Lebanon evacuation nearly finished, general says
July 25, 2006
LARNACA, Cyprus — The commander in charge of the effort to get Americans out of Lebanon said Monday that almost everyone who wants to leave the country has already been pulled out, and the military will soon begin a significant withdrawal.
“It appears almost all of the Americans who wish to depart Lebanon have departed,” said Marine Brig. Gen.
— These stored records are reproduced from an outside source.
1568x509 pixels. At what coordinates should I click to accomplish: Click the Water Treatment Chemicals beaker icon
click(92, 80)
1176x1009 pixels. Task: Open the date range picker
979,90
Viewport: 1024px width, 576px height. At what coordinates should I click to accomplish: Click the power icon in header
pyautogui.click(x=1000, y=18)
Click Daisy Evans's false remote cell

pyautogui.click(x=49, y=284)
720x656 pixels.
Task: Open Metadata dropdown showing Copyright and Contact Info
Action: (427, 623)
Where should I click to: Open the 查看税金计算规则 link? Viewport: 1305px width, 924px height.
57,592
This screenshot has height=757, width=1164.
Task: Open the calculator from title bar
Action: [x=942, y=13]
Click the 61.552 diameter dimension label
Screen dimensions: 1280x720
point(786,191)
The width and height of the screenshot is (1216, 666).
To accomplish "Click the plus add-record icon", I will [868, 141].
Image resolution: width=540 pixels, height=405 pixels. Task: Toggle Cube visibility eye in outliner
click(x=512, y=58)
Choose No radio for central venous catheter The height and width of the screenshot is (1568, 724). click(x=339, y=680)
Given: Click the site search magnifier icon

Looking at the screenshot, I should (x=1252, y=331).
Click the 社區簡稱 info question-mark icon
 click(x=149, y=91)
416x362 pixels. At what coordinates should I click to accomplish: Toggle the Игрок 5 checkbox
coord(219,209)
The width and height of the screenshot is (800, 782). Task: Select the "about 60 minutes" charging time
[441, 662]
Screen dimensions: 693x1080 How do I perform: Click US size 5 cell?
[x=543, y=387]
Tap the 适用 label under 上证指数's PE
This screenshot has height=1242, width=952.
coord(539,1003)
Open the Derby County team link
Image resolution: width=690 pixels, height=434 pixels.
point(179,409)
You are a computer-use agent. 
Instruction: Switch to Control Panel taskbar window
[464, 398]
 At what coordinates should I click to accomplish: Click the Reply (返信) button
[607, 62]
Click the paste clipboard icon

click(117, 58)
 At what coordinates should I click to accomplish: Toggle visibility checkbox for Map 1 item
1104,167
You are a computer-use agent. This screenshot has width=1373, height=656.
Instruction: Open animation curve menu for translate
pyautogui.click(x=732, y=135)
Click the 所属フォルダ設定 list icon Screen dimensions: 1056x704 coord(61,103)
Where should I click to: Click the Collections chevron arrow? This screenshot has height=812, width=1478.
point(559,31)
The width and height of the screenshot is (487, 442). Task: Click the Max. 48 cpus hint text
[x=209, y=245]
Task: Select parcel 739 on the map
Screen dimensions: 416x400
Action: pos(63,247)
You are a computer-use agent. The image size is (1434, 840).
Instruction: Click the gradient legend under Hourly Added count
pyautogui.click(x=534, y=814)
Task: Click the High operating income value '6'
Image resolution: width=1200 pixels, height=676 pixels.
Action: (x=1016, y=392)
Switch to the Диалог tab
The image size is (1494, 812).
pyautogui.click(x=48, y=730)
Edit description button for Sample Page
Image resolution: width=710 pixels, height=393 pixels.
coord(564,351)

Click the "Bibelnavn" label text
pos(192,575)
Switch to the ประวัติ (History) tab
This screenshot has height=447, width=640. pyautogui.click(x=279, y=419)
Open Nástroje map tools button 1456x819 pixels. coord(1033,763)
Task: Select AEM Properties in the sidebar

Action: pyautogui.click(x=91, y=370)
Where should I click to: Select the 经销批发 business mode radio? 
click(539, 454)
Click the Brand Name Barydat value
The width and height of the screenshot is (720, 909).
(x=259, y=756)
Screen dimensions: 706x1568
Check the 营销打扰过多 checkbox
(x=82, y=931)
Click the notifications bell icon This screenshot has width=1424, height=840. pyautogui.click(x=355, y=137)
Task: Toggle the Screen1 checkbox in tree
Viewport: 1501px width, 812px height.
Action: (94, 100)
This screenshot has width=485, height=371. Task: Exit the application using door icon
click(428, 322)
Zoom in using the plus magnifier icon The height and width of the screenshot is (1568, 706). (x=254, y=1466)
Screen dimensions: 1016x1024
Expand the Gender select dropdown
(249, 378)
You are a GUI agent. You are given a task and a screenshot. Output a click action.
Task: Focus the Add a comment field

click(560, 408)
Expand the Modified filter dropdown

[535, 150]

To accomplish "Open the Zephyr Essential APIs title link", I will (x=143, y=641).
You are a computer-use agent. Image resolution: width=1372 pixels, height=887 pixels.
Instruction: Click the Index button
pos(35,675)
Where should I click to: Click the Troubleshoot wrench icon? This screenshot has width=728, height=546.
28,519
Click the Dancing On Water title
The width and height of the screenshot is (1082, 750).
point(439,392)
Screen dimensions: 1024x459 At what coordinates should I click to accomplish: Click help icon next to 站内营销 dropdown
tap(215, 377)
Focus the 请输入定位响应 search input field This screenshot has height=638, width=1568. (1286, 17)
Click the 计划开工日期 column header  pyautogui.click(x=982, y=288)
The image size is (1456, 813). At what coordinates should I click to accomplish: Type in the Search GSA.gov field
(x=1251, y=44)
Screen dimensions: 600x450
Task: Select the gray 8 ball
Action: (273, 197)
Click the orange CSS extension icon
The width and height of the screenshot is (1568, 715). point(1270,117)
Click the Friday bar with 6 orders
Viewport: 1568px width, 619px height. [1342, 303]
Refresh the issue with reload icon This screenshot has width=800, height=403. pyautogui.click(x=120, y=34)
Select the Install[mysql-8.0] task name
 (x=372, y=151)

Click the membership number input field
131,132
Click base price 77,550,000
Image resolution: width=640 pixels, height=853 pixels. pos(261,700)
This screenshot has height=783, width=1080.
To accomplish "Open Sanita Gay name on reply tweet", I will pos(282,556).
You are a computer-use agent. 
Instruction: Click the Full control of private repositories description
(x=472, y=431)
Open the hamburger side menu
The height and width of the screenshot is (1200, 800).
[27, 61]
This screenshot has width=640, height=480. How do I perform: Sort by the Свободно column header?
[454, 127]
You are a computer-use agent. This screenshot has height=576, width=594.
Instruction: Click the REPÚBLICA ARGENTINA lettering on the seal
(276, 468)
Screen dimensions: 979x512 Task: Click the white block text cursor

Carl Jensen, commander of Task Force 59.
By Monday evening, more than 12,000 Americans had been pulled out of Lebanon in a week, more than two-thirds of them by military assets, Jensen told Stars and Stripes.
Most were taken out via the island nation of Cyprus, though about 1,600 were taken through ports in Turkey, he said.
The effort reached a crescendo at the end of last week, when up to 4,000 were being evacuated daily, but on Monday “There were only a few hundreds of Americans that chose to leave,” Jensen said.
With the flow of people leaving the embattled country ebbing, the military soon will be pulling out, he said.
Jensen said the situation was still too fluid to give specifics on which units will be going where, but said substantial drawdown of operations was imminent.
“I would anticipate some immediate drawdown in the days to come,” Jensen said.
Some assets would remain in the area to “keep our powder dry,” he said, but could not comment on what the immediate future held for some of the Task Force’s major pieces.
U.S. military units involved in the evacuation include: the USS Iwo Jima Strike Group and the 24th Marine Expeditionary Unit, with 2,200 Marines and sailors; three U.S. Navy ships currently assigned to Naval Forces Europe, including two guided-missile destroyers; Air Force C-130s and C-17s; the Air Force’s 352nd Special Operations Group from England; and medical personnel from Ramstein Air Base and Landstuhl Regional Medical Center, both in Germany.
“The immediate fate of the 24th Marine Expeditionary Unit and the Iwo Jima Strike Group has not been determined yet,” he said.
By the start of the week, the burden of Americans and other evacuees on Cyprus had been reduced, Jensen said, meaning that the need for flights of C-17 Globemaster IIIs would be reduced “dramatically,” by midweek.
The flights have been used since Saturday to take Americans from Cyprus to Ramstein and points onward.
“Every day, more Americans are leaving than are coming in,” he said.
In the meantime, the U.S. State Department will continue efforts to pull more Americans out of southern Lebanon. Five hundred Americans had been evacuated from the area since the start of fighting in the area early last week, Jensen said.